- _Provided text_:
8) I stay in situations I shouldn’t. My natural reaction to a bad romantic experience is just to turn off my bad feelings and continue the relationship. Without the negative reaction there isn’t really anything pushing me to call things off. So I spend a lot of time sticking in things I shouldn’t.
Thanks, appreciate this writeup a bunch!
As someone who fatefully discovered dissociation/depersonalization/derealization (https://mhollyelmoreblog.wordpress.com/2016/06/25/dissociation/) around 10 only to have shit hit the fan in my 20s, I think I can articulate what’s lost when you lose touch with emotions. At first it feels great to ride above the pain, for me social pain in particular, and only come back down when it’s safe, like at home with my family. But eventually you can’t come back down to experience even essential things like interest, excitement, most of all love and connection. I feel that I was slowly bleeding out the entire time I was away from my body, never fully replenishing what was lost, and after years I was just empty and shriveled. I had my first real depression at the end of college and I felt mostly numb but also miserable and heavy. There was a deep sense of loss for I didn’t know what. Now I know what I was craving was a sense of being embodied, of feeling real and being connected to the world.
Healing sucks immensely because years of dissociating from emotion makes them very intense and when you come back and your coping skills extremely weak. But coming back to your body and your feelings is really the only way to come back to life. Being estranged from them is actively rejecting the reality of your experience and dividing yourself. It’s the autoimmune disease of the soul. Someone who’s checked out of a major part of their experience is not only missing the experience, but engaged in a civil war to keep it that way. You may be safe from barbed emotions when you’re dissociated, but eventually you’re not able to rest even in your own experience. It’s a torture that’s difficult to describe to someone who hasn’t experienced it to understand but I hope I’ve given some insight.
Good point. I’ll try to add details.
Big picture (from the subagent model): The children (emotions) will go behind your back and talk coordinate with other sub agents if going to the parent is not safe. Children often aren’t that smart, and will probs pick a spaghetti tower solution. You will end up with behaviors you don’t understand that will be hard to change, and you will won’t be able to improve at meeting the needs of those children (because you don’t know those needs exist).

- _Task goal_:
Pick up the comment thread on suppressing emotions and dissociation after its final sentence and carry it forward.

- _Dataset records_:
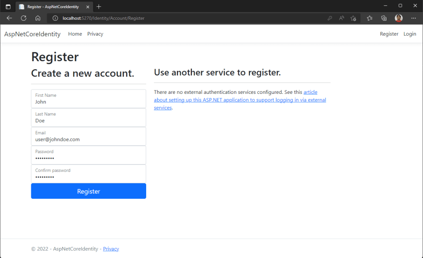Open the Collections icon
The width and height of the screenshot is (423, 258).
[384, 18]
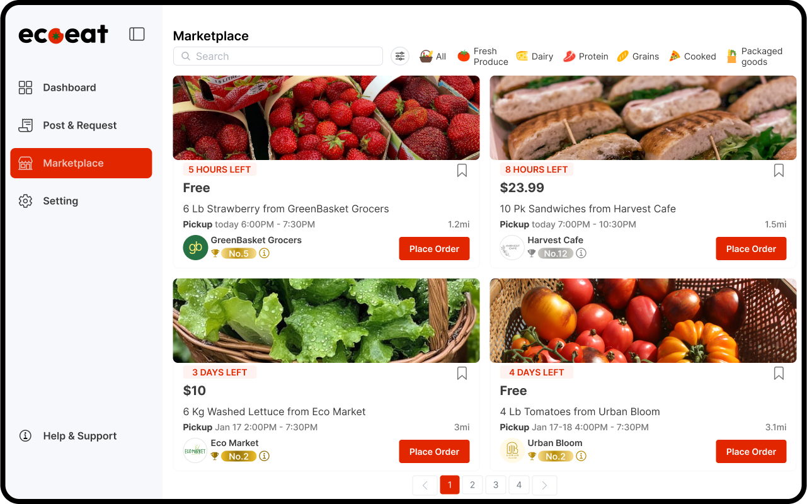Click the Urban Bloom store logo

tap(512, 450)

- _Result below_:
Some specific examples:
Me being “inexplicably” depressed on the weekends. Because I’d ignored my emotions, I could see no explanation besides “The brain will randomly decide to feel aweful, there is nothing that can be done about this except go to sleep and now I’ll probably feel fine come monday”. So there was a decent amount of pain and suffering that has since been dealt with, but when I was ignoring my emotions I felt like I was stuck with it forever.
Ignoring my emotions has a powerful narrowing effect on the options I have for building skills and getting more competent. When I saw a challenge, possible goal/dream/desire, if I didn’t immediately know how to get it, I would ignore my wants and tell myself I didn’t want it. There’s a way in which I was only able to make local optimizations. There have been plenty of times in which I’ve “just been doing something for the hell of it” and then realized I was skilled enough to enact an old desire. This is a pretty random/happenstance process. Now that I’m better at listening to my emotions, I’m able to Scheme towards things that I want that don’t yet feel possible.
Ignoring my emotions contributed to a behaviors were I’d be very quick to
Another Big Picture: Thinking ignoring my emotions is great feels like mistaking wire-heading for leprosy. Wire heading as “self modify to feel good about whatever my circumstances are” and leprosy as “I’m still being torn apart and damaged by things, I just don’t feel it anymore.”